- Available records -
*** Begin section ***

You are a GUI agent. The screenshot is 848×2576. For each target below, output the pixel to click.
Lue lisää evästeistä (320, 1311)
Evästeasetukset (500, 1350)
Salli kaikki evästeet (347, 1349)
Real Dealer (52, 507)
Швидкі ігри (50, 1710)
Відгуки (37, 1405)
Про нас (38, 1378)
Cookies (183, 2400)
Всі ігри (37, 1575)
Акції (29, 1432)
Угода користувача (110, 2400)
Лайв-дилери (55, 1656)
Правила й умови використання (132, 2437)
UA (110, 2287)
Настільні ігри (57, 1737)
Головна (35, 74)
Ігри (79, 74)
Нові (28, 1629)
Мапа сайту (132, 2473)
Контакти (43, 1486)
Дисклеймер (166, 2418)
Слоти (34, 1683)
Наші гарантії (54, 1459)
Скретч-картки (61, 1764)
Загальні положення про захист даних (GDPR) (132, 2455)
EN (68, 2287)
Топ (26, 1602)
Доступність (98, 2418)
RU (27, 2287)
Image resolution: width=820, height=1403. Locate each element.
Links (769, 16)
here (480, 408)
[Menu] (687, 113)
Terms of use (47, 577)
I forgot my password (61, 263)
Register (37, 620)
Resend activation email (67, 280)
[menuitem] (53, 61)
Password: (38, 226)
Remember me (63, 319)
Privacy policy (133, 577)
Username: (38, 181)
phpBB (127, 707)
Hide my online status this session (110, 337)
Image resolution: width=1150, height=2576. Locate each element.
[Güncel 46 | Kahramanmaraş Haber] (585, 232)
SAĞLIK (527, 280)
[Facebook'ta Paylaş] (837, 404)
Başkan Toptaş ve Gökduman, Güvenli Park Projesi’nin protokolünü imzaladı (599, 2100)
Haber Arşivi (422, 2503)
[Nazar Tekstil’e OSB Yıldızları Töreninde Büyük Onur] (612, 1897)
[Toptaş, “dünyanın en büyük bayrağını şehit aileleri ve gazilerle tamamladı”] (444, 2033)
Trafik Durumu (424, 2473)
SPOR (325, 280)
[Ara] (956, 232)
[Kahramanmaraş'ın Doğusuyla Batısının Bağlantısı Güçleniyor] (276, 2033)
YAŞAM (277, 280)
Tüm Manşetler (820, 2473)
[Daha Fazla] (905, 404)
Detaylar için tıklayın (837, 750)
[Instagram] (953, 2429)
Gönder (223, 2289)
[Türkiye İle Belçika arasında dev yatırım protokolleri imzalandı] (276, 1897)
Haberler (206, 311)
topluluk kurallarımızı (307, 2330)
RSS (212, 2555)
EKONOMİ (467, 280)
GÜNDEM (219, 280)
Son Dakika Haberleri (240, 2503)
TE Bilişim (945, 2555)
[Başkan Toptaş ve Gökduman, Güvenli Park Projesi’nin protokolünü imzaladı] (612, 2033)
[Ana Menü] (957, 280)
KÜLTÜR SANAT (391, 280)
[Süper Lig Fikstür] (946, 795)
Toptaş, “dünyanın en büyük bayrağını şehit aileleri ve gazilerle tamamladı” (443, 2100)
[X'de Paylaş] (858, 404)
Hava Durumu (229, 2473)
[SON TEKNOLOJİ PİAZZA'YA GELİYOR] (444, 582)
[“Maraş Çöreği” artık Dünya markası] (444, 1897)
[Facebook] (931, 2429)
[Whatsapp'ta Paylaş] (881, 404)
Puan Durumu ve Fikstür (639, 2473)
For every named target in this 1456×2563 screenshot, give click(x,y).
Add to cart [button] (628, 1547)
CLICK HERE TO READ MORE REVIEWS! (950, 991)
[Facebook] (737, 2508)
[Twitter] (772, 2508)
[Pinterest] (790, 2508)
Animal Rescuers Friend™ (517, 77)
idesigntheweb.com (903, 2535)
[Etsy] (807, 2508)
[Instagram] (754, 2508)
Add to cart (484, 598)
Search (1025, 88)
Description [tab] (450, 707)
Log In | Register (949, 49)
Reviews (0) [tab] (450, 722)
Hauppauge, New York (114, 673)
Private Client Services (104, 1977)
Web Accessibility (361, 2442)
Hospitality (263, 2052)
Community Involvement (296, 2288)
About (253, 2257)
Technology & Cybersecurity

*** End section ***

- Work to be completed -
Quote, word for word, every line from the top of the entries through the line that holds "Угода користувача (110, 2400)".

- Reply -
You are a GUI agent. The screenshot is 848×2576. For each target below, output the pixel to click.
Lue lisää evästeistä (320, 1311)
Evästeasetukset (500, 1350)
Salli kaikki evästeet (347, 1349)
Real Dealer (52, 507)
Швидкі ігри (50, 1710)
Відгуки (37, 1405)
Про нас (38, 1378)
Cookies (183, 2400)
Всі ігри (37, 1575)
Акції (29, 1432)
Угода користувача (110, 2400)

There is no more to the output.